Because of your sin and my sin, Jesus died and paid the penalty of sin, which is death.  “Do this in remembrance of me.”

So often we fail to come to this table because we are overwhelmed by our sin.  We think our wrongs are too great, we have ignored Him for so long, surely I can’t come to Him now. He won’t accept me. We think that we have wronged Him so often that He can’t possibly forgive us again.

That is exactly why Jesus says to us, “Remember me.”  Let Jesus be the focus of this table.  Come to Him, eat with Him, at this table and bring your sin with you and let Him put it away.  Confess it to Him and He will cleanse you.  1 John 1:7 says, “The blood of Jesus purifies us from every sin.”

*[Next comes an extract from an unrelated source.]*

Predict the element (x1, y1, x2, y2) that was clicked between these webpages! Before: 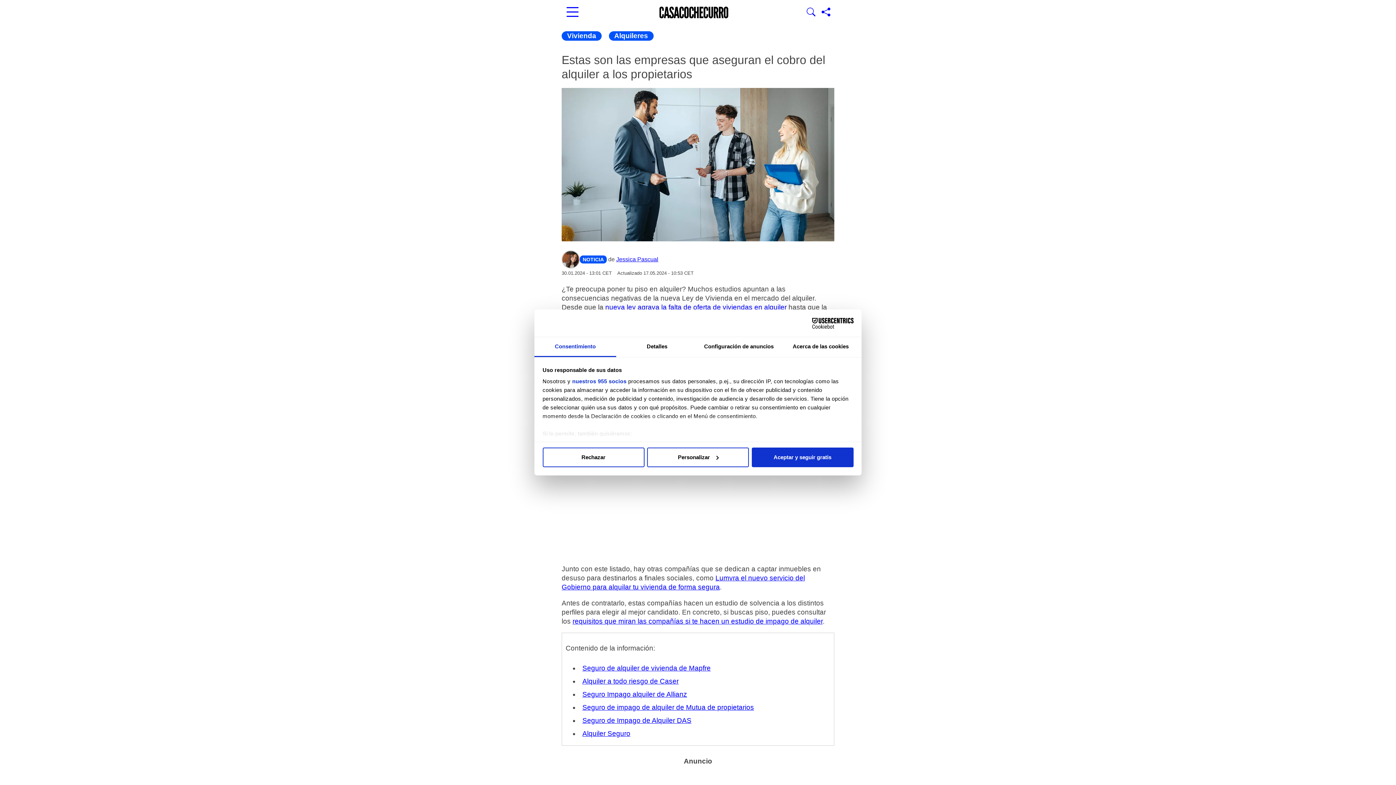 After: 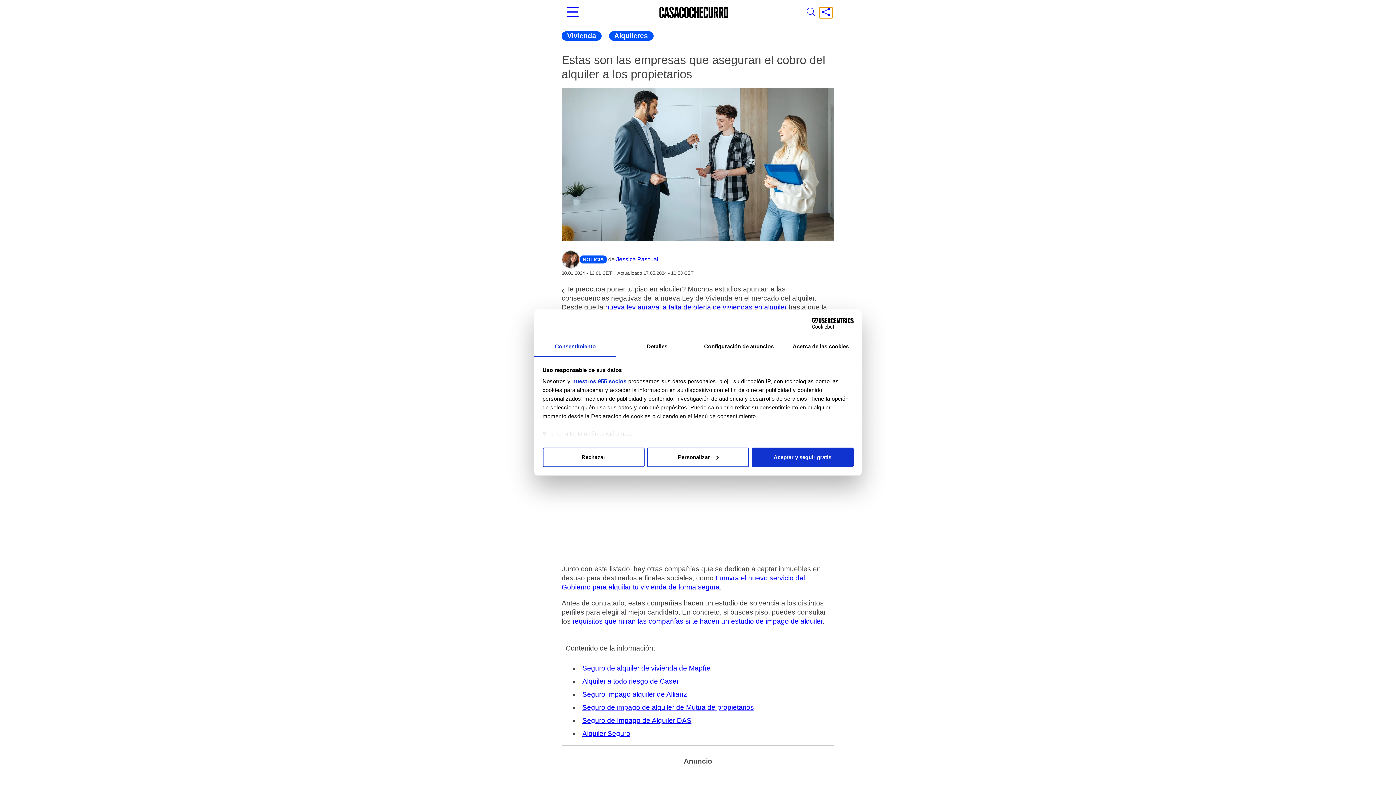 Action: bbox: (819, 7, 832, 18) label: Compartir página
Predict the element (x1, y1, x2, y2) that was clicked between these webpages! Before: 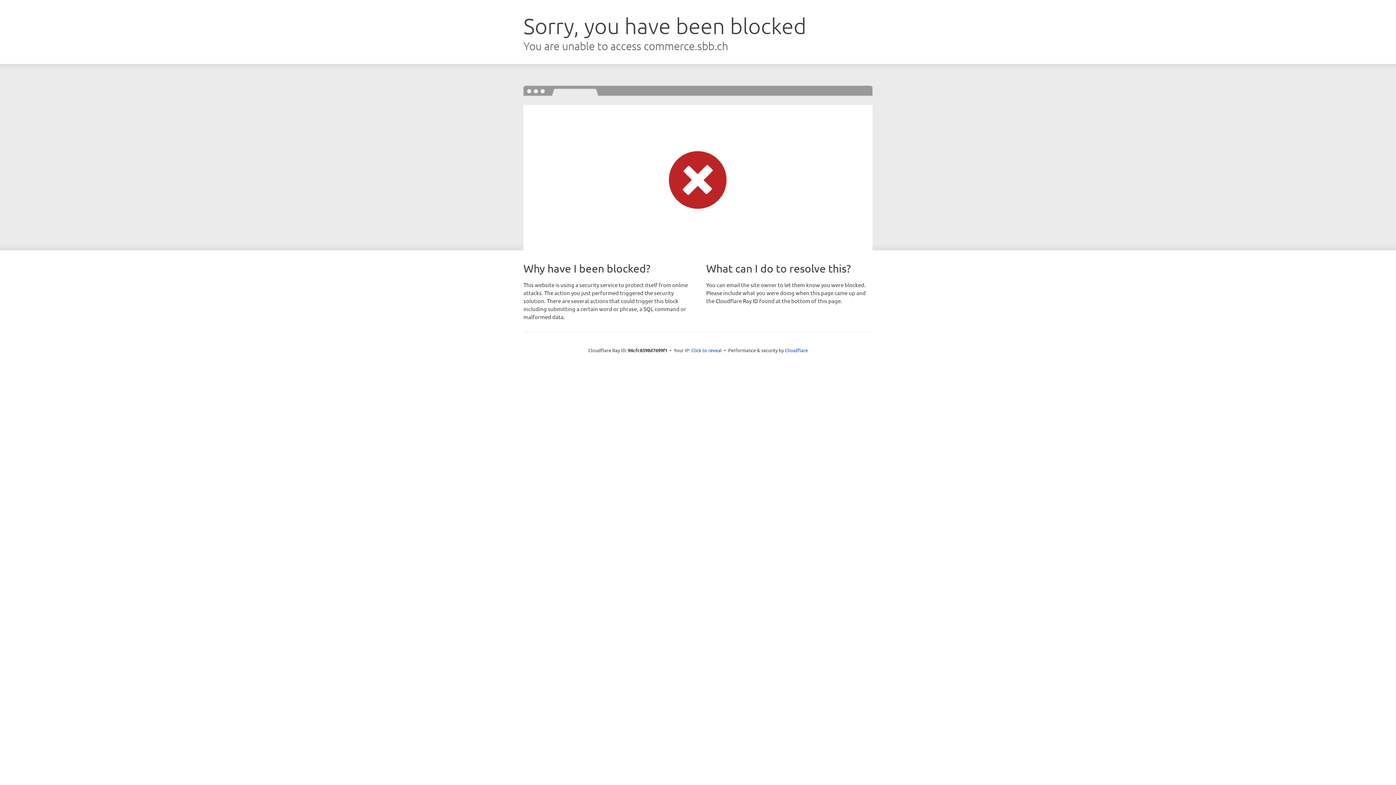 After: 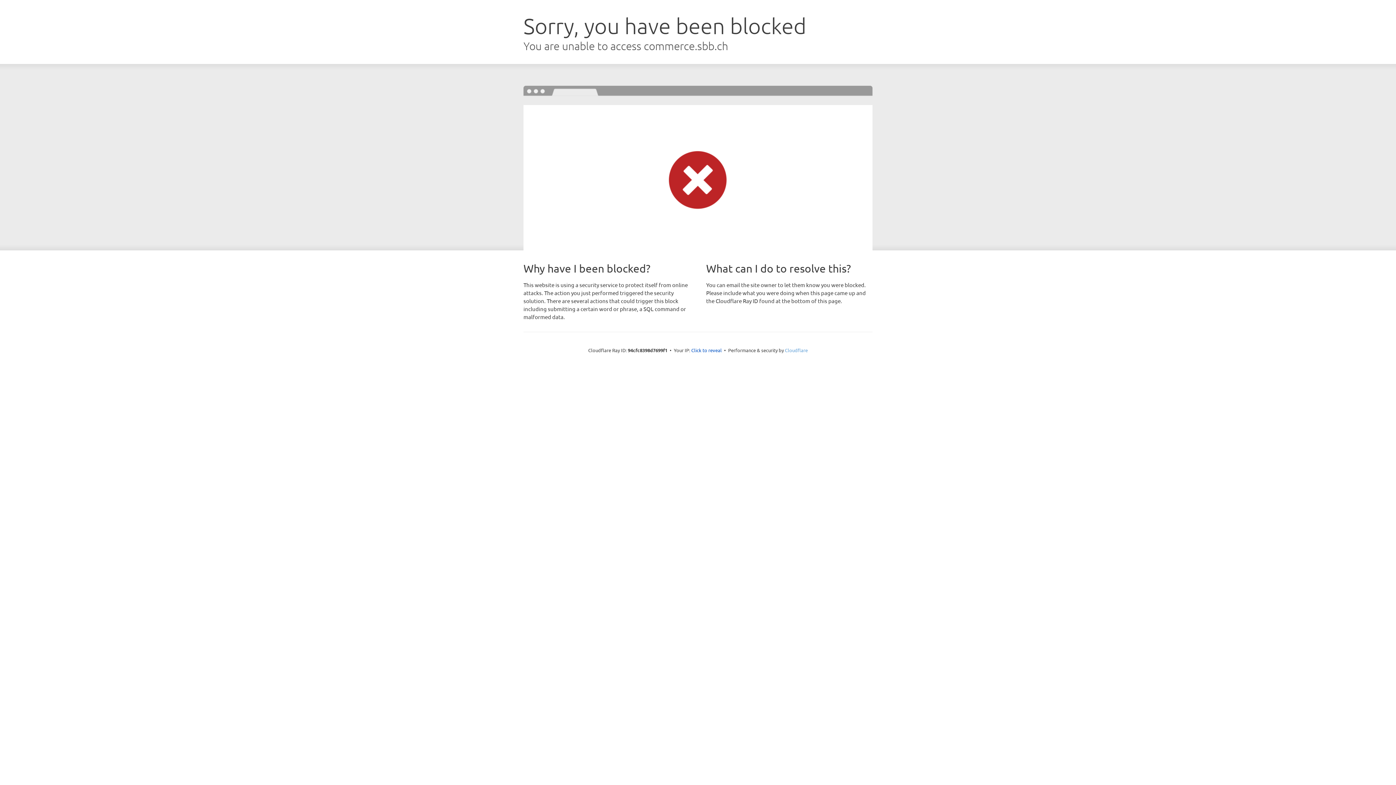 Action: bbox: (785, 347, 808, 353) label: Cloudflare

So we come to this table with the words of Jesus ringing in our ears.  “Remember me,” He says. Remember His life, remember His death, and then remember His victory.

When we come to the table we celebrate the Lord’s death “UNTIL HE COMES”. (verse 26)

It’s as if Jesus were saying to us, “When you eat this bread and drink this cup remember what evil I endured, remember the shame I endured, remember the nails plunged into my hands, remember the mockery that was made of me, Remember how I faced evil square in the face that day and died and was buried.  But remember that I won the victory.”

“Remember me,” says Jesus.  Remember that He is the King of kings and Lord of Lords.  O how we need to remember this when the world seems to be falling apart around us, ravaged by sin, torn apart by evil, remember that we do not worship a dead hero but a risen Lord who has overcome this world.  This what John has reminded us of in Revelation 3:21, “To him who overcomes (says the Lord) I will give the right to sit with me on my throne, just as I overcame and sat down with my father on his throne.” 

And again at 6:2, “I looked,” said John, “and there before me was a white horse!  It’s rider held a bow, and he is given a crown, and he rode out as a conqueror bent on conquest.”

So our Lord Jesus Christ.  “Remember me, “He says to us.  

You can pass by the Markham water tower and not give it a second look.   That’s okay.  It’s not a particularly beautiful structure.  But don’t come to this table unthinkingly.  Remember Jesus.  Place Christ at the centre.

Remember His life and bring your hurts knowing that He will give you everything you need to live this Christian life.

Remember His death and bring your sin knowing that He died for you and instead of you and you can experience forgiveness.

Remember His victory and bring your worries about the future knowing that He lives, is in control and will meet you here.

Jesus said, “Do this in remembrance of me.”